++++ Supplied records

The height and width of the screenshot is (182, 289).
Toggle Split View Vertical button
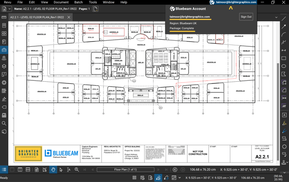20,169
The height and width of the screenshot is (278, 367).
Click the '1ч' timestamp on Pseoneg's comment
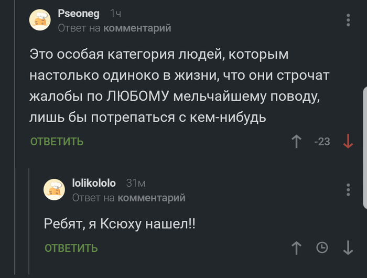pos(115,14)
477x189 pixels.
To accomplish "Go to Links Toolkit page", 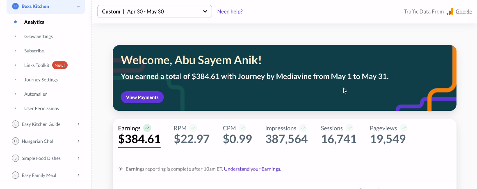I will [37, 65].
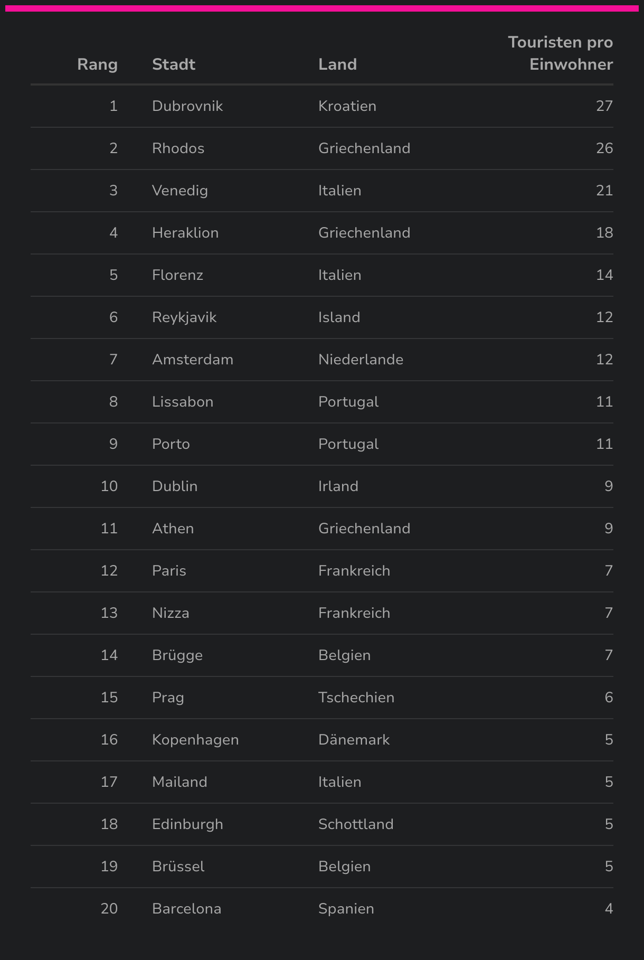Click the Kopenhagen city name
The width and height of the screenshot is (644, 960).
coord(195,740)
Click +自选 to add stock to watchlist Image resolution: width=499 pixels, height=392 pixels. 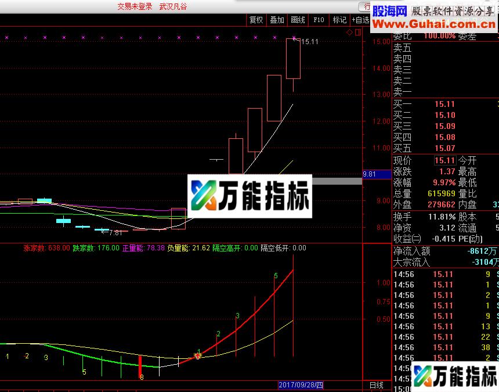[361, 19]

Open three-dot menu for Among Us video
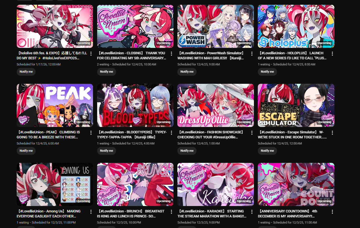tap(91, 212)
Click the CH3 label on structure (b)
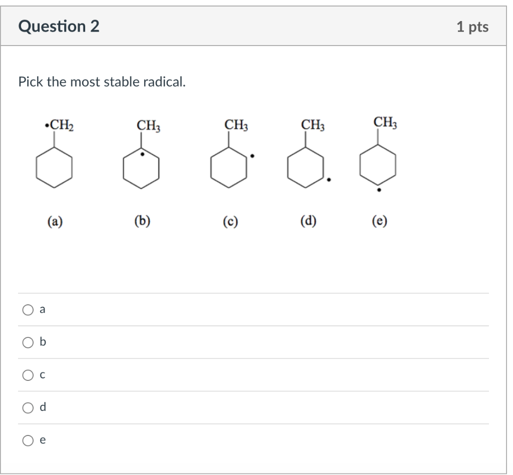This screenshot has height=475, width=513. coord(147,125)
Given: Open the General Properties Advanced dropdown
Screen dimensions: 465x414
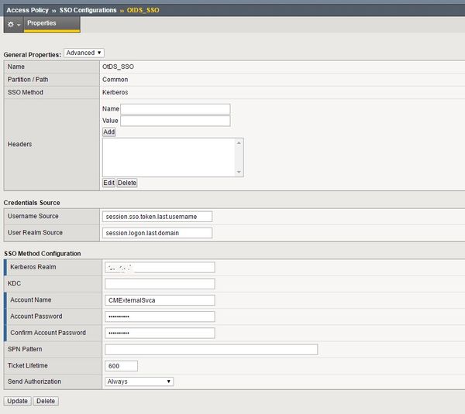Looking at the screenshot, I should pos(84,53).
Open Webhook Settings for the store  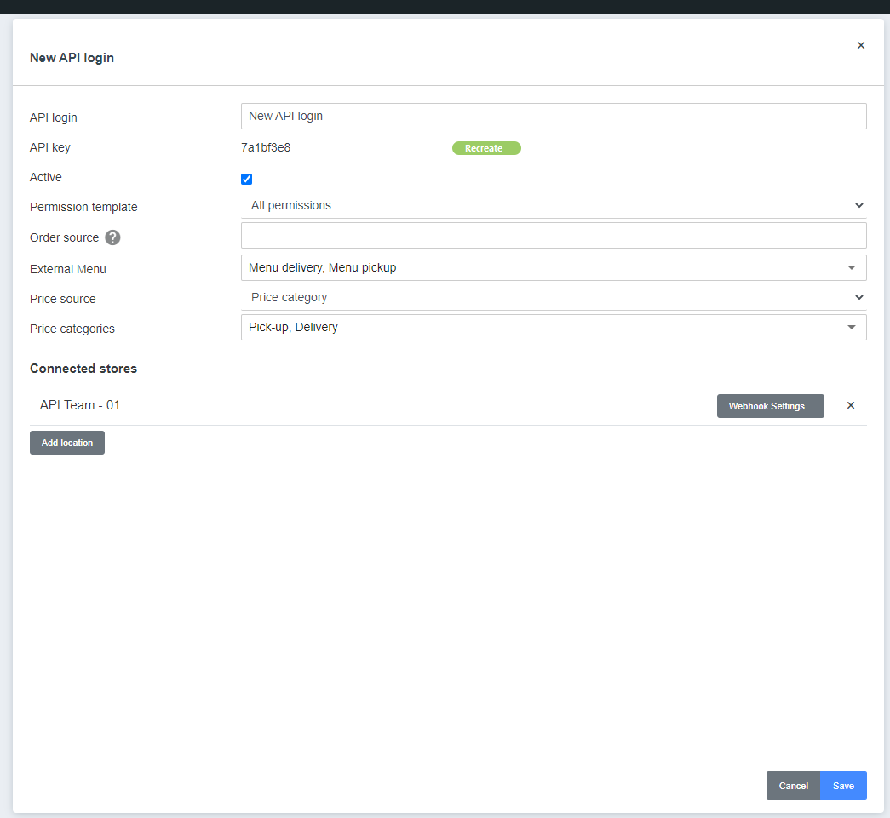tap(770, 406)
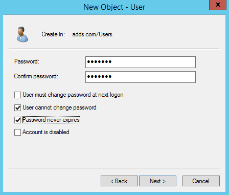Click the "Confirm password:" field label
The width and height of the screenshot is (229, 195).
pyautogui.click(x=36, y=76)
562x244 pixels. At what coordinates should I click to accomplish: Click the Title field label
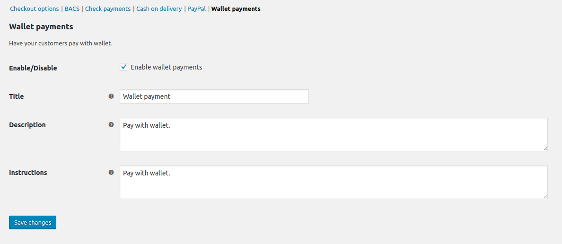(x=17, y=96)
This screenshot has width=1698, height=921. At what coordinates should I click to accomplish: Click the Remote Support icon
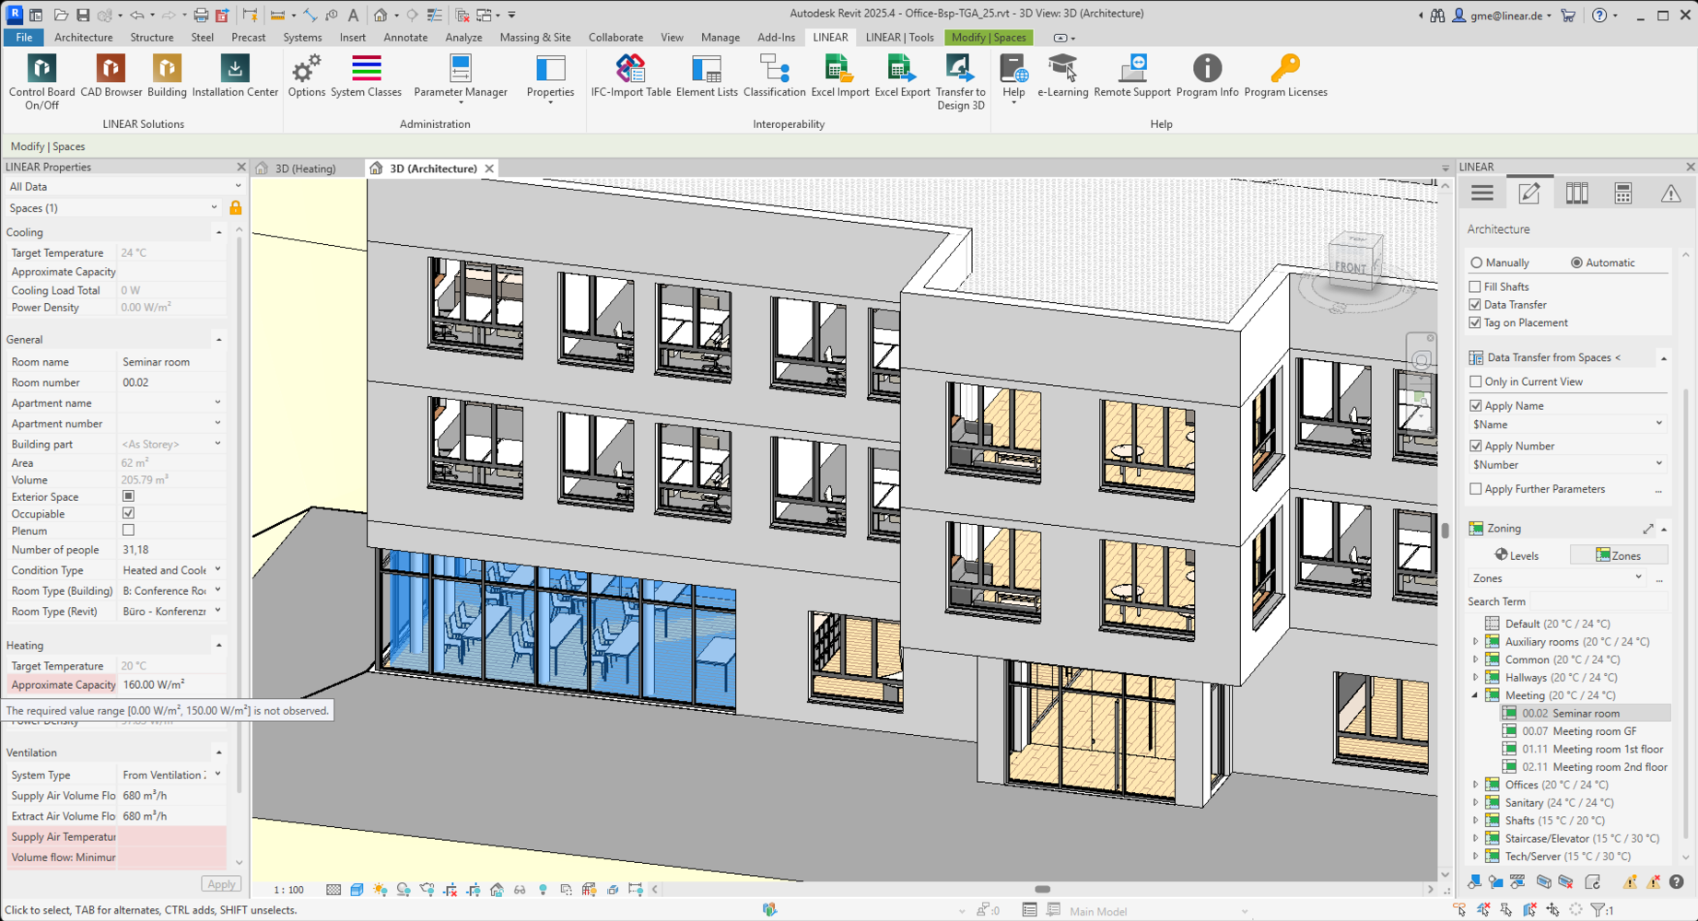coord(1131,69)
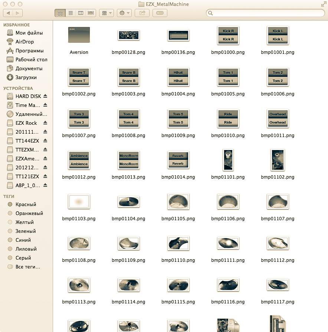Go back with the back arrow
328x332 pixels.
click(8, 13)
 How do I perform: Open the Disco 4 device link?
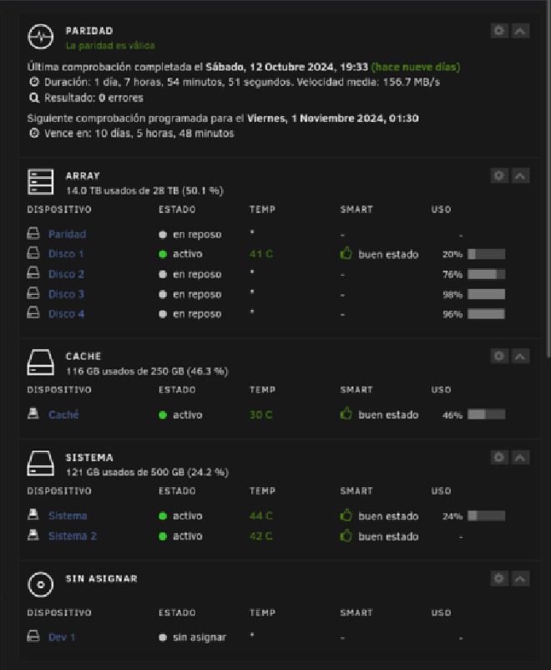click(66, 314)
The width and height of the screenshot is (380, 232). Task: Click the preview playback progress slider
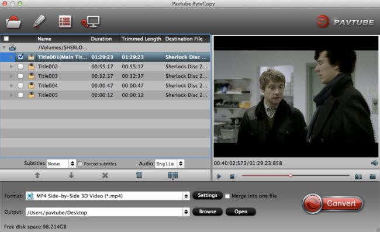pyautogui.click(x=296, y=175)
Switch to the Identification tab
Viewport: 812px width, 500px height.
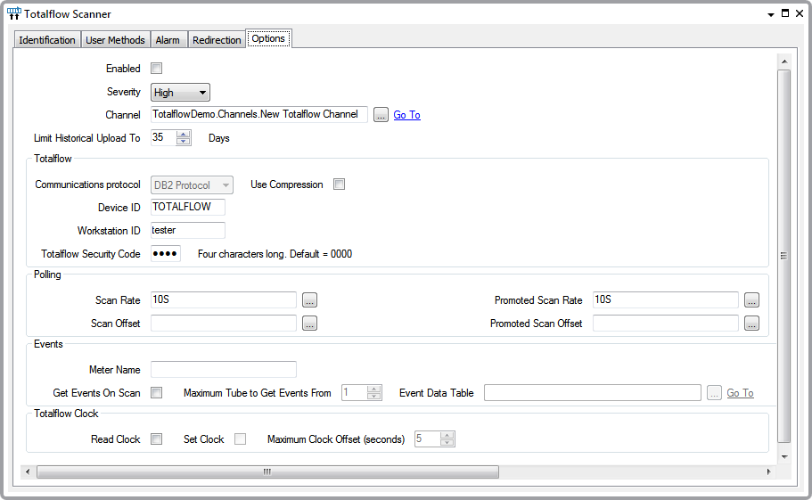[x=47, y=40]
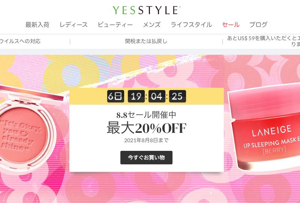
Task: Click the 8.8セール開催中 text
Action: (146, 115)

++++++++

- _Task details_:
Please set down only the lines from the one containing "562x244 pixels. At" through the end of the entries, exactly as they stand, both ends included and with no pictures.

- _Response box_:
562x244 pixels. At what coordinates should I click to accomplish: Click the Title field label
(x=17, y=96)
This screenshot has width=1698, height=921. At what coordinates should I click to accomplish: Click the Remote Support icon
coord(1131,69)
Go back with the back arrow
328x332 pixels.
click(8, 13)
 How do I perform: Open the Disco 4 device link?
click(66, 314)
The width and height of the screenshot is (380, 232). Task: Click the preview playback progress slider
pyautogui.click(x=296, y=175)
Switch to the Identification tab
Viewport: 812px width, 500px height.
[x=47, y=40]
Task: Click the 8.8セール開催中 text
Action: (146, 115)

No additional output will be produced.